EDITORIAL COMMENT: Time for Africa to fund own health systems

ZIMBABWE is hosting the 67th edition of the World Health Organisation regional committee for Africa conference underway in Victoria Falls. The meeting comes at a good time as the continent is still celebrating the appointment of WHO director-general Dr Tedros Adhanom Ghebreyesus, who is the first African to lead the global health agency.

Health has been evolving over the years. Historically, formal healthcare systems were developed to respond to a few selected commonly occurring communicable diseases. For long, communicable diseases like HIV and Aids, cholera, measles, just to name a few have been the leading causes of death and the disease burden in Africa.

But, the situation has now changed with the emergence of non-communicable diseases such as cancer and diabetes, which are straining the health sector and also killing more people at an alarming rate.

At the same time, a few donors are willing to dedicate funding as they too have their own problems to deal with in their backyards. So far in many African countries, due to a plethora of reasons, governments are not spending much on health budgets, leaving them underfunded.

While most African governments commit to allocate at least 15 percent of their national budgets towards health, the money does not usually come as health competes with other sectors like security and defence, education, agriculture, among others, which are also extremely key development indicators of any country.

Because of this lack of funding of the health sector, many African countries, Zimbabwe included, have for years been relying heavily on donor funding to keep the health sector on its feet.

Yes, the donors have done a lot in the past to fill in the gaps and also ensured that some countries reached set targets for the UN Millennium Development Goals in 2015, while some promised to ensure that the 17 new Sustainable Development Goals stay on track.

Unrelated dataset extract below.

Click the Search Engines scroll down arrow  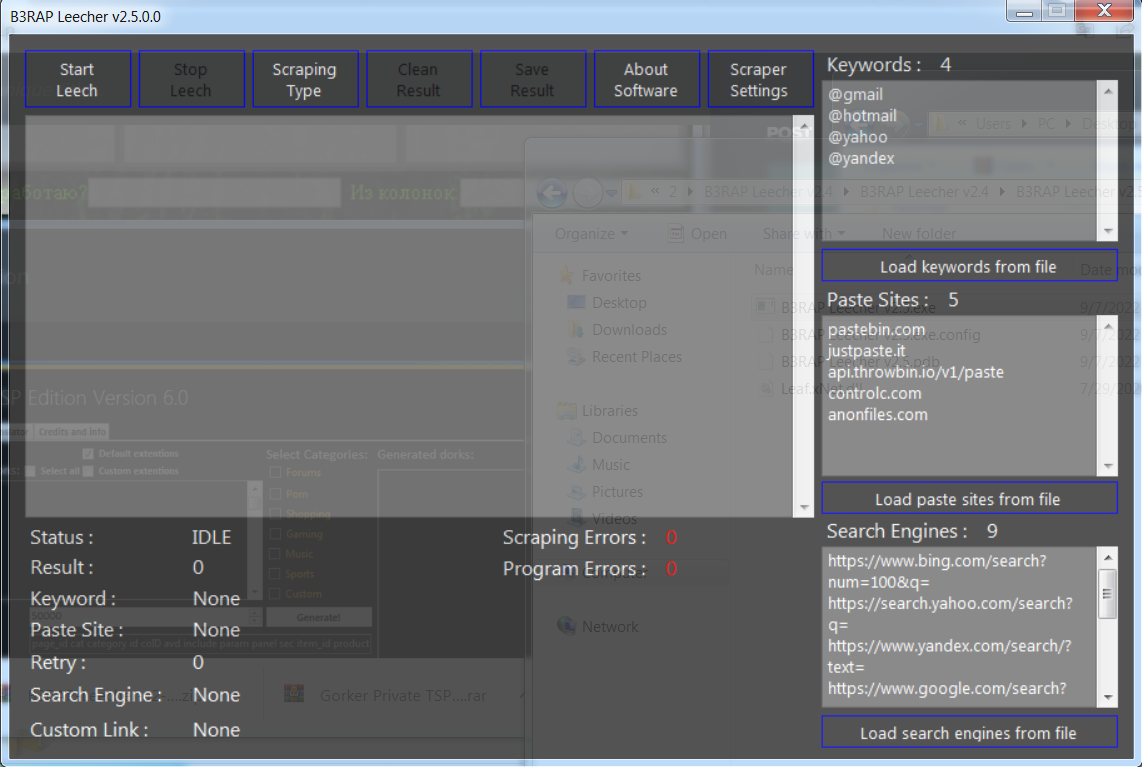tap(1108, 697)
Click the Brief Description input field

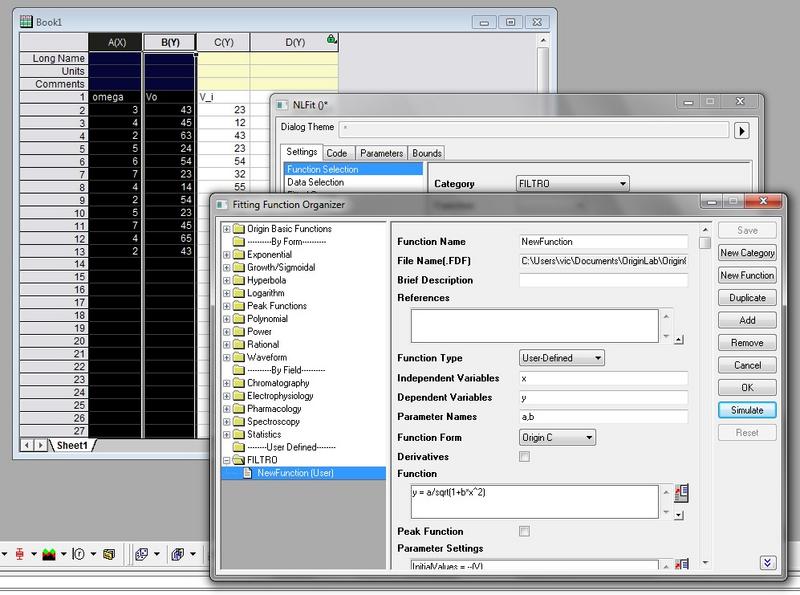tap(603, 280)
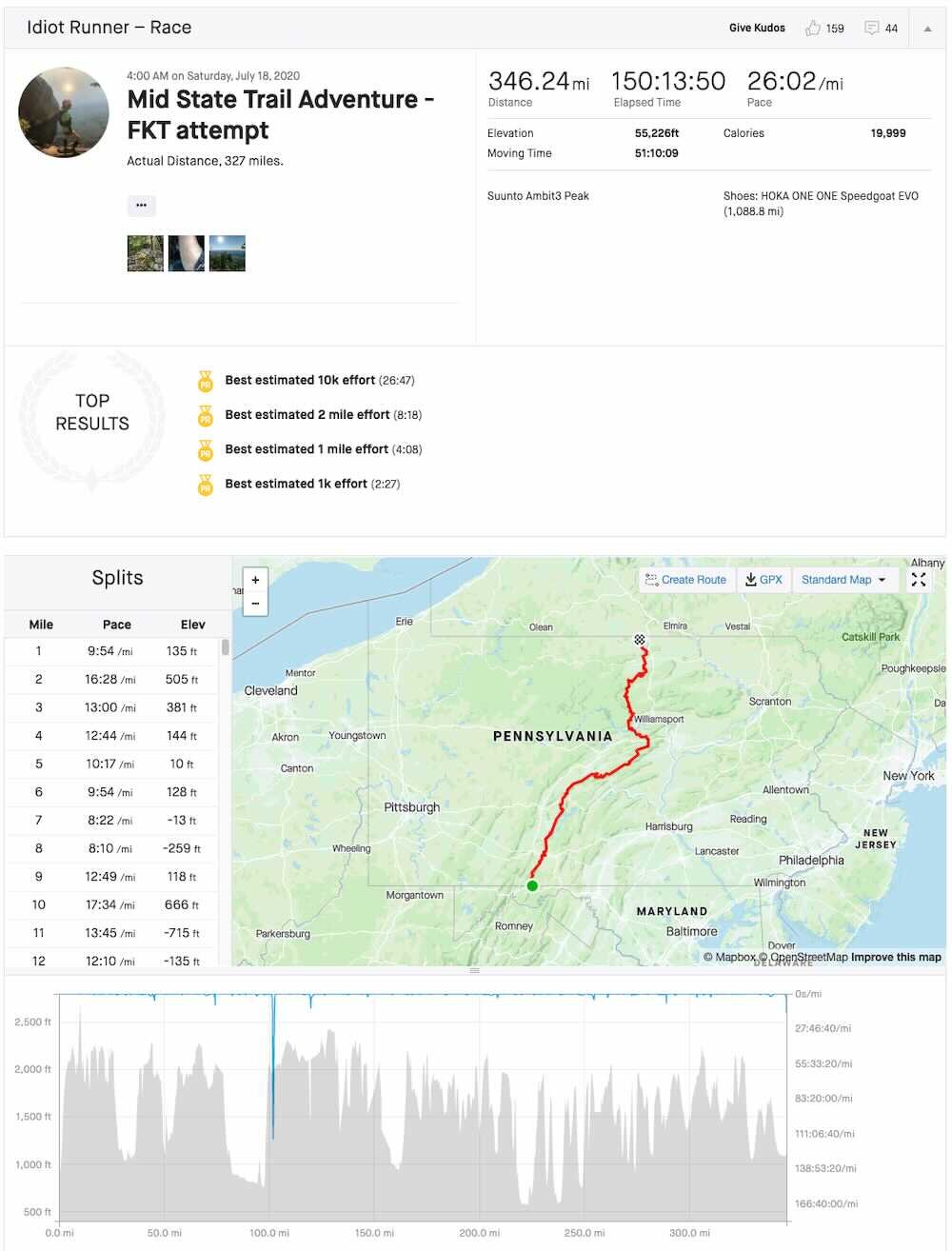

The biggest challenge now is the fatigue that is crippling donors. This lack of funding can easily reverse the gains made in the health sector. As ministers of health discuss these issues and map the way forward in Victoria Falls, it is important for them to note that over-reliance on development assistance is clearly not working and the chief reason why Africa is in constant poverty and failing to grapple with disease.

Some of the prescriptions that can help Africa shut the aid taps and reduce dependency have been put forward by economists, and it is up to governments to take them up.

As Zambian writer and economist Dambisa Moyo suggests, African governments should raise money by issuing bonds on international credit markets. Instead of obsessing over more aid, Africa should be calling for fairer trade and stepping-up efforts to attract Chinese investment and earn our own money, which can be put toward funding our health programmes.

As President Mugabe aptly put it in his opening speech at the Victoria Falls Conference, financing for health remains challenged. There indeed is a need to further innovate around how we finance health, and how we efficiently and sustainably invest such financing. Local solutions are always the best.

For example, in Zimbabwe, the informal sector is not taxed for what people earn by either making sofas, sewing, operating tuck shops etc., only paying taxes through value added tax.

This also has resulted in Government only relying on the formal sector for taxes; a situation that has resulted in the national purse getting less, while the demand for social services balloons.

It is important to take a moment and think of how a doctor working at Government hospitals like Parirenyatwa Group of Hospitals and Harare Central — who is supposed to take care of the same people — who do not pay taxes — is paid. It is also imperative to think of where the medicine the same people, who are not paying taxes, will come from when they do not give Caesar what belongs to Caesar.

Yes, health is a basic human right enshrined under the Universal Declaration of Human Rights, and there should be no discrimination on who should get a service or not.

But the issue is if someone at least earns something they should also give something back if our health sector is to improve. That money, if available, can even be put towards research of non-communicable diseases like cancer, high blood pressure and diabetes, which are causing untold suffering in many African countries. There is also need to curb corruption at all levels to ensure that funds set for health programmes are not abused.

Zimbabwe has proved that it can manage programmes well as evidenced by the good standing the country’s National Aids Trust Fund, commonly referred to as the Aids Levy has had globally with most developing countries using it as a test case.

The recently introduced Mobile Airtime Levy as health financing innovations to fund some critical areas in the health sector such as HIV and Aids, increasing cancer cases and pharmaceutical products for health institutions, if managed in the same manner the National Aids Trust Fund was handled, can also help close the tap on donor funding.